彼と彼女の取り違えられた人生と結婚
迫る闇
「上野坂さん。息子さんの連絡先を、教えてもらえますか? 」
「はい…」
メモ帳を取り出し、優は大紀の携帯番号を書いて刑事に渡した。
「その電話番号から連絡が来ていました」
「有難うございます。もし、息子さんから連絡がありましたら我々の方へ教えて下さい。重要参考人として、探しておりますので」
「判りました…」
重たい表情のまま優は刑事を見送った。
そのまま社長室へ戻った優。
力なく椅子に座ると、優は1年ほど前に大紀を家から追い出した時の事を思い出した。
1年ほど前。
優がアメリカから帰国すると、大紀は家でゴロゴロしていた。
一時期はアメリカ支社を任せていた事もあったが、会社のお金を横領した事もあり解雇して自分で仕事を見つけるように言い渡した。
日本に帰国してから、大紀はちょくちょくとアルバイトをしていたがどれも長く続かないままで、そのうち優名義のカードを勝手に使って高額な買い物をしたりキャバクラで使いたい放題使うなど豪遊をし始めた。
それを知った優はカードを停止した。
カードが使えなくなると、定期預金を勝手に引き出して使い始めた事から優は通帳も全て取り上げ貸金庫に預けてしまった。
貯金もカードも取り上げられた大紀は、家の中で大暴れしていたが優が取り押さえそのまま家から追い出してしまった。

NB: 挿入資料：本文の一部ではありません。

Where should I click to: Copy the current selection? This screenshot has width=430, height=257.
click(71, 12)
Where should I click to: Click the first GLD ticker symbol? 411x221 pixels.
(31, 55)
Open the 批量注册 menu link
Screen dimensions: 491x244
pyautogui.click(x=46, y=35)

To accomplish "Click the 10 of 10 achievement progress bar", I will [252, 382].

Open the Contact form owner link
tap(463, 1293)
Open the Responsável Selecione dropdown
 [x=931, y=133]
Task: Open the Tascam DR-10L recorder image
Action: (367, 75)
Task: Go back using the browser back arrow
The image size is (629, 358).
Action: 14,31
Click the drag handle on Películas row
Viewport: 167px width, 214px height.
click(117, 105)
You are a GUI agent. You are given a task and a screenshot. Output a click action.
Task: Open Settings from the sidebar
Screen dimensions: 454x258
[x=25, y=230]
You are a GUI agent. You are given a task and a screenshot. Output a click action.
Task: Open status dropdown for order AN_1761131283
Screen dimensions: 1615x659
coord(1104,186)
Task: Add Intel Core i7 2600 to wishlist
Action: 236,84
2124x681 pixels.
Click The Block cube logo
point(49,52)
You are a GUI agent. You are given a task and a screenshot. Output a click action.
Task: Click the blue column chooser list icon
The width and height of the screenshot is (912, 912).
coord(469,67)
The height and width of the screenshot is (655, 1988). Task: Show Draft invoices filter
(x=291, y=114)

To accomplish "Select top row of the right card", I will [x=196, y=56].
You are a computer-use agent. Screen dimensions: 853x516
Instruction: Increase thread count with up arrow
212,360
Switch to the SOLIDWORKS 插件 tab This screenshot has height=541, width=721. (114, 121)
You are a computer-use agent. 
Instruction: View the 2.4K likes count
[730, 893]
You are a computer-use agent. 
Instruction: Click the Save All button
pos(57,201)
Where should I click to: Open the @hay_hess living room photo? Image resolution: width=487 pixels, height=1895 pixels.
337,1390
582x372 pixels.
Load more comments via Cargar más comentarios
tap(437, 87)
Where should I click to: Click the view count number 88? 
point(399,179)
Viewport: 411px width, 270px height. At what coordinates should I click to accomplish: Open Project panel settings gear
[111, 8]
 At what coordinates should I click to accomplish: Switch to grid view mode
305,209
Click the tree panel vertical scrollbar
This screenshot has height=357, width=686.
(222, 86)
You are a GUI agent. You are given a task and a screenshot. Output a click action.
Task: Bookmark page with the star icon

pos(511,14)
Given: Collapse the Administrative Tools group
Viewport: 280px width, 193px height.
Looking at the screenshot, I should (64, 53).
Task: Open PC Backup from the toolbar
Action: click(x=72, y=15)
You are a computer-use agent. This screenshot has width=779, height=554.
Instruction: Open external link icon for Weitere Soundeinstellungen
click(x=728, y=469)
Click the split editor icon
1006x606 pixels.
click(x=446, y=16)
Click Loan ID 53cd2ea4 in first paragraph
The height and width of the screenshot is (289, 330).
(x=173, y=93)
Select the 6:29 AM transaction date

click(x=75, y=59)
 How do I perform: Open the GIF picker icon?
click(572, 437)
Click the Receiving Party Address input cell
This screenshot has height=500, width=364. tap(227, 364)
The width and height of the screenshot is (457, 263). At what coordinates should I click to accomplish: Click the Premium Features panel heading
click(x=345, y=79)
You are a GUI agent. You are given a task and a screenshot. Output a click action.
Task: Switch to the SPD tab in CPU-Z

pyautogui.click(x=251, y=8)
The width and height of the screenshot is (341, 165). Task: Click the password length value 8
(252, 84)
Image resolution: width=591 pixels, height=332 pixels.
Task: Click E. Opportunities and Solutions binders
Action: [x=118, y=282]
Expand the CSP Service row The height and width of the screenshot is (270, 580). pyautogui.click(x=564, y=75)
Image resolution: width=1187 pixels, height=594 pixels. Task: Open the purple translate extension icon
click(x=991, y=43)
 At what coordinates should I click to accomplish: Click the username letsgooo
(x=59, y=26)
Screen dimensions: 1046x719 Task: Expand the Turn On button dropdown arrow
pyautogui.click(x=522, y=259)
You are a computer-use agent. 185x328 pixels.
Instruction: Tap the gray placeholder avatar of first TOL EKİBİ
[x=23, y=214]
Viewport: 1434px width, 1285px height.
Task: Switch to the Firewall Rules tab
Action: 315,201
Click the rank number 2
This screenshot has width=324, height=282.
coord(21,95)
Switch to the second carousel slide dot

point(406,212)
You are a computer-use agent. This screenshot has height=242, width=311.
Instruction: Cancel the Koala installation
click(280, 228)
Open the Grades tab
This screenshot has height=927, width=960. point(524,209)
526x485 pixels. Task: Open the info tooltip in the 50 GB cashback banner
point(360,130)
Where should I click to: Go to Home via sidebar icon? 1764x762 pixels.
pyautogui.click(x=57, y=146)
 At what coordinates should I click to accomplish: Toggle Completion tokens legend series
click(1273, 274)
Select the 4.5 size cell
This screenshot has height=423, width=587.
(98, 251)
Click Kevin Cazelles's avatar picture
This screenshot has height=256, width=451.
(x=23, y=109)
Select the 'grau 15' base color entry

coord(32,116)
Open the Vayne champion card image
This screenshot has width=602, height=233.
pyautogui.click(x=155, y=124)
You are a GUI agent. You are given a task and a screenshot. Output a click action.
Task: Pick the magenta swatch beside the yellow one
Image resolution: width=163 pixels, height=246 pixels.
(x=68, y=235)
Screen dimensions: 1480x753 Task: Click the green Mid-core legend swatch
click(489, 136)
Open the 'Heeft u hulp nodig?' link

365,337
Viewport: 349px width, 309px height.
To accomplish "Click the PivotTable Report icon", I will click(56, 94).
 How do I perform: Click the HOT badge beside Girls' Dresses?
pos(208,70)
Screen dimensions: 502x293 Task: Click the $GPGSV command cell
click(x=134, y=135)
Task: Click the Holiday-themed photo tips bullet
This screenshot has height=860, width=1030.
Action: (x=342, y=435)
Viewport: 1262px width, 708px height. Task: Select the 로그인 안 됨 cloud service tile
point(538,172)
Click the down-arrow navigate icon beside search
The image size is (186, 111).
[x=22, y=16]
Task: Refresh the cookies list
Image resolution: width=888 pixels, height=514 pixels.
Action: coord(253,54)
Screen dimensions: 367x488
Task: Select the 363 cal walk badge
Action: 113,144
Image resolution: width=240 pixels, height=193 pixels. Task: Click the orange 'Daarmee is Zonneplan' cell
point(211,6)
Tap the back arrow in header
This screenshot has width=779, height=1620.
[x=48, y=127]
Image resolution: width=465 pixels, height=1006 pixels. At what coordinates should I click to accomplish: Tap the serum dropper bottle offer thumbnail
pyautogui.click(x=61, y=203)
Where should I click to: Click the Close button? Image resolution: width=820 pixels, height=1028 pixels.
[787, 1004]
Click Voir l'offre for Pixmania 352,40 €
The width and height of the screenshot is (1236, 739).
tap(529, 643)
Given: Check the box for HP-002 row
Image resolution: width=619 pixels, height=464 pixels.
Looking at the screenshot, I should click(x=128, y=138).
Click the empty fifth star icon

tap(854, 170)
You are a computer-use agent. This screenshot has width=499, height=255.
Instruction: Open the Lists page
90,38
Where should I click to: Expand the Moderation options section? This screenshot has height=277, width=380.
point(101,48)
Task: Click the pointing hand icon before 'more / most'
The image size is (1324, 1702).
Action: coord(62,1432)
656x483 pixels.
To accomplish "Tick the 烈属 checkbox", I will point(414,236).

何度か家に入れてくれと戻って来た大紀だったが、優が断固として入れなかった。
そのうち来なくなり電話がかかってくることが多くなったが、優が「自分で働いて稼ぐこと。そして横領したお金を返すまで家に入れない」と言って決して許さなかった。
そのうち諦めて音沙汰がなくなった大紀。
樹里が結婚が決まっても大紀に知らせることはなかった。
優の中では大紀が改心するまでは、親子の縁を切るつもりで一切手を出さないと決めた。
しかし。
傷害容疑がかかるとは…。
(お父さんはいつも、私の事は信じてくれない。兄さんことばかり信じている。…もういい、私、結婚してこの家を出るから! )
激怒した樹里が優に言った。
初めて激怒した樹里に、優はとても驚いて言葉を失った。
確かに優はジュリーヌがいなくなり、ショックを受け現実を見ないようにしていた。
樹里を見るとジュリーヌを思い出し辛く、見ないようにしていた。
樹里は大紀に酷い事をされていると電話してきたり、メールを送って来ていたが、優は見ないふりをしていた。